É precisamente neste ponto que se evidencia o paradoxo da dissuasão moderna. Por um lado, a NATO precisa de projetar força e prontidão para desencorajar ações hostis. Por outro lado, qualquer demonstração excessiva pode ser interpretada como escalada e alimentar o ciclo de provocações. A resposta ao incidente de setembro foi diplomática, discreta e coordenada, mas, para alguns analistas, insuficiente como sinal de firmeza. Moscovo observa cuidadosamente cada hesitação, cada debate interno entre os aliados, cada ambiguidade legal e explora estas brechas para reforçar a sua narrativa de resistência ao “cerco ocidental”.
A utilização de drones pela Rússia deve ser compreendida não apenas em termos tecnológicos, mas simbólicos. O drone representa a capacidade de Moscovo de “estar presente” mesmo quando oficialmente ausente. Ele simboliza uma forma de projeção de poder que evita os custos humanos e políticos de uma incursão tripulada, enquanto provoca alarme, testes e respostas ocidentais. Drones são hoje instrumentos de geopolítica emocional, que operam tanto no domínio físico quanto no psicológico.
O futuro da segurança no flanco oriental da NATO dependerá da capacidade de adaptação a esta nova gramática de conflito. Isto inclui não apenas reforço tecnológico e militar, mas sobretudo inteligência estratégica, coesão política e preparação para operar em cenários de ambiguidade. É preciso desenvolver protocolos específicos para lidar com drones não identificados, estabelecer linhas de comunicação mais ágeis com Moscovo e investir em sensores, inteligência artificial e integração de dados. Mais ainda, será essencial comunicar de forma eficaz com a opinião pública, explicando a natureza dos riscos, as opções estratégicas e os limites da resposta militar tradicional.

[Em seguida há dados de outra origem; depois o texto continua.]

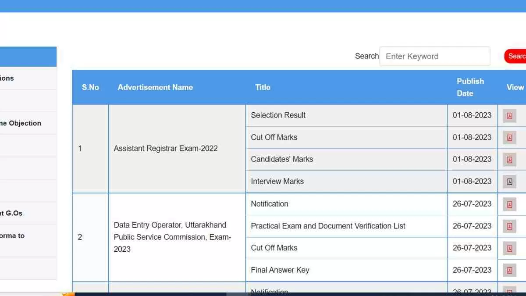Select the Assistant Registrar Exam-2022 cell
The width and height of the screenshot is (526, 296).
[x=166, y=148]
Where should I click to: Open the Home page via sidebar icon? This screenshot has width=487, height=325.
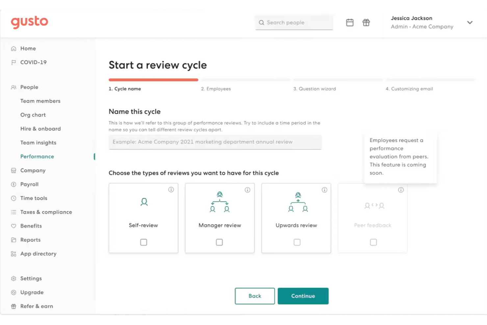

A estabilidade regional requer também reforço do papel da União Europeia como ator de segurança. Embora a NATO seja o principal garante da defesa coletiva, a UE pode e deve contribuir com capacidades civis, políticas e diplomáticas para lidar com os múltiplos vetores da guerra híbrida. A defesa das fronteiras aéreas não se faz apenas com radares e mísseis, mas com resiliência institucional, literacia digital e coesão social.
Por fim, é necessário reconhecer que o incidente na Romênia se inscreve numa guerra de longa duração, com epicentro na Ucrânia, mas cujos efeitos transbordam para todos os vizinhos da Rússia. A fronteira entre países NATO e territórios sob influência russa tornou-se um campo de testes para novas formas de conflito. A Roménia, a Polónia, os Estados Bálticos — todos estão, de algum modo, no epicentro de uma disputa geopolítica que combina drones, desinformação, sabotagem e diplomacia coerciva. Cada incursão aérea, cada sabotagem cibernética, cada blackout informacional é uma peça deste jogo maior.
A invasão aérea invisível de setembro de 2025 é, portanto, reveladora não apenas da fragilidade das defesas aéreas, mas sobretudo da complexidade dos desafios contemporâneos de segurança. A resposta euro-atlântica deve ser firme, inteligente e coordenada, sob pena de deixar espaço para novas formas de agressão não convencional. O drone russo não matou ninguém, mas expôs um sistema que ainda procura adaptar-se à lógica de uma guerra sem linhas de frente definidas, sem declarações formais e com múltiplos campos de batalha simultâneos — do céu à internet, das fronteiras físicas às redes sociais.